Director: Souichi Takayama
“To destroy is to create. To create is to destroy.”
Such is the work of Seishi Kuniyoshi, master potter in the traditional folk art of Ryukyuan pottery – or, Yachimun – and the taciturn protagonist of director Soichi Takayama’s film of the same name. Set against the moody forests of the Yomitan mountains, Takayama’s film is crafted with the same patient, quiet deliberation as Kuniyoshi’s art. Anxious of small details but ambitious in intellect, its 14-minute runtime slowly uncovers a beguilingly mysterious elegy to an artist. Enacting the last days of Kuniyoshi’s life, Yachimun sculpts a tale of labour, loneliness, but ultimate transcendence.
If the core of Kuniyoshi’s craft is the uneasy alliance between creation and destruction, it is these two forces which permeate the film’s aesthetic vision. Creation is manifested in the dense jigsaw of the Okinawan forest, destruction in the hard crackle of fire. From the opening shot of the kiln in the jungle, the clashing greens and oranges flicker and obscure Kuniyoshi. The forest itself is a key player in the film. It is a place of calm but eerie potency. It is Kuniyoshi’s domain, even as it threatens to swallow him up. The fire, too, sets a hypnotic dance before the artist’s gaze. Even when the fire is not seen, the forest itself seems smothered in a perpetual smoke screen. At once foreshadowing Kuniyoshi’s demise, but also promising – in its rising wisps – his posthumous transience.
Like Kuniyoshi labouring over his art, this film takes its time. Even snakes move at a slow, unfurling glide. Trudging the forest floor for material, piling brick upon brick, staring into a hypnotic flame, the master potter’s days are bound by a dogged commitment to his craft – and a loneliness. A wailing, melancholic score cries out between troubled silences. Objects and people retreat into the distance. It is a distance which we are perpetually kept. Watching Kuniyoshi as a mere blip on the landscape, dwarfed by dizzying overhead shots, he is absorbed by the forest.
Particularly evocative is the image of Kuniyoshi curled in foetal silhouette, surrounded by a dark void. There is a haunting sense of the artist inhabiting a liminal space between life and death. He moves like a ghost through his landscape. Much of this is thanks to Jun Murakami’s performance, giving Kuniyoshi a haunting impenetrability. His Kuniyoshi is an unknowable figure; world-weary, tenacious, but ultimately distant. Disguised in reptilian sunglasses, he is as impermeable as his creations.
His only company appears in the the form of an unnamed young woman (Machiko Ono). Yet, whether she is real or merely an addled hallucination is one of the many questions left unanswered. Silence abounds. Dialogue is sparse. Like the young woman’s fervent plea of ‘where is your lust?’, met only with Kuniyoshi’s cold silence. Takayama’s film resists the personal at every turn, favouring the tonally sober, the emotionally distant.

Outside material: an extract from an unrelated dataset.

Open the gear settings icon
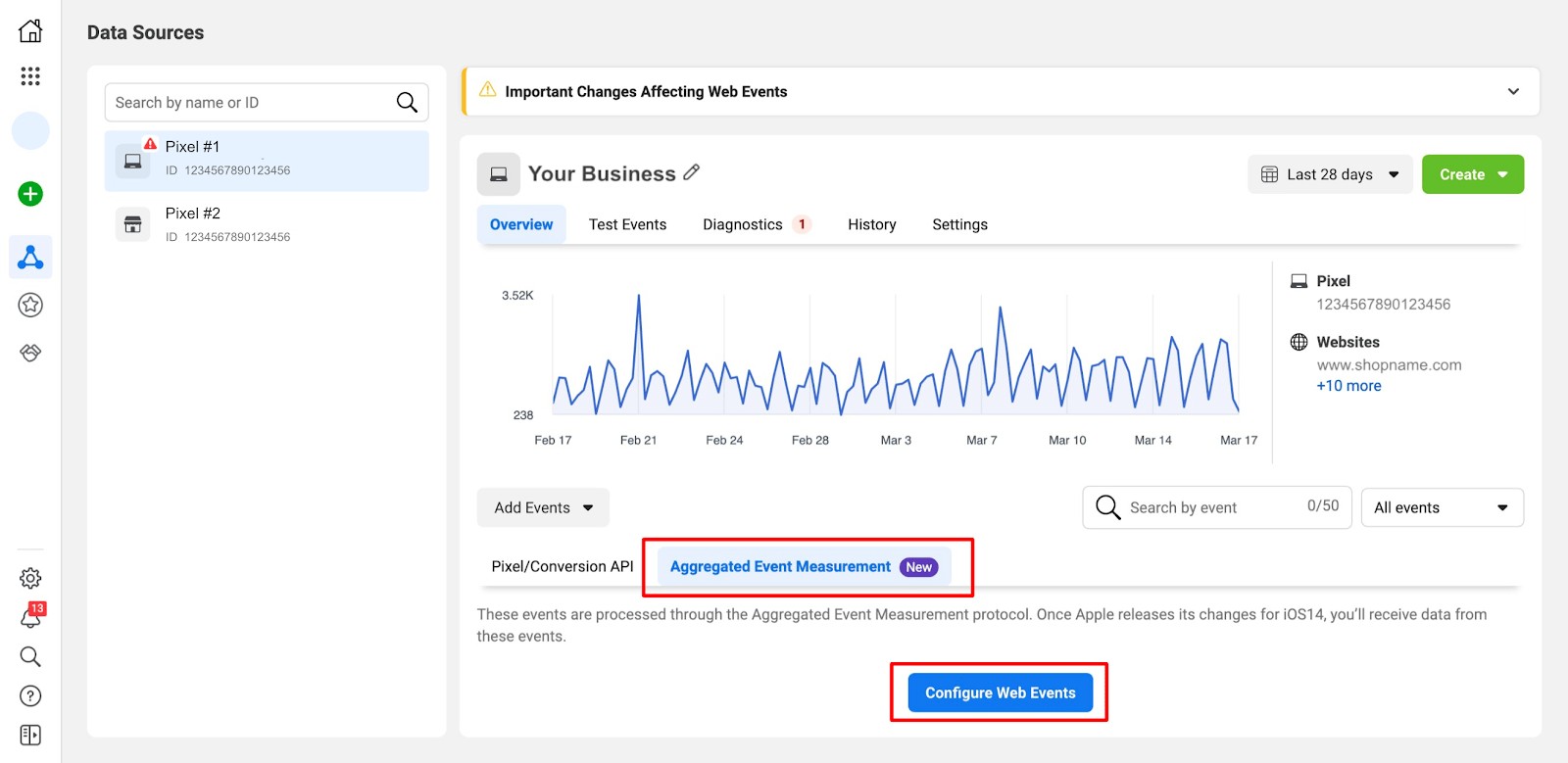Image resolution: width=1568 pixels, height=763 pixels. click(x=30, y=578)
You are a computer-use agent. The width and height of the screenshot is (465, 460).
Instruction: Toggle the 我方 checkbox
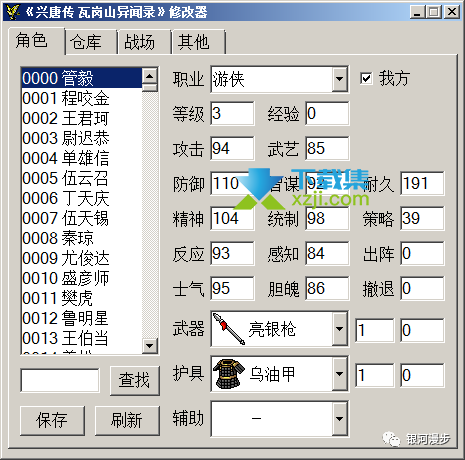tap(366, 79)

This is not to say that Takayama’s study of Seishi Kuniyoshi lacks emotional depth. After all, it is dedicated to his memory. Rather, we are kept as a distance since his is an ‘inner fire’. Maddeningly elusive on camera, his passion is voiced through a pensive monologue. This voiceover, laid atop winding aerial shots of treetops, presents the meditations of the artist. It is this monologue which levels the film’s more abstract lens. From the dirt-under-its-fingernails reality, Kuniyoshi’s disembodied voice raises questions about the role of the artist and, quite literally, how one might become consumed by their craft. The transcendental power of art thrums with hope at the end of a weary life. The gleaming surfaces of vessels appear like celestial objects. The final dedication to the man himself plays as a posthumous testament to the incorporeal power of the artist.
His voice and his art, like vessels in a kiln, stubbornly endure the flame.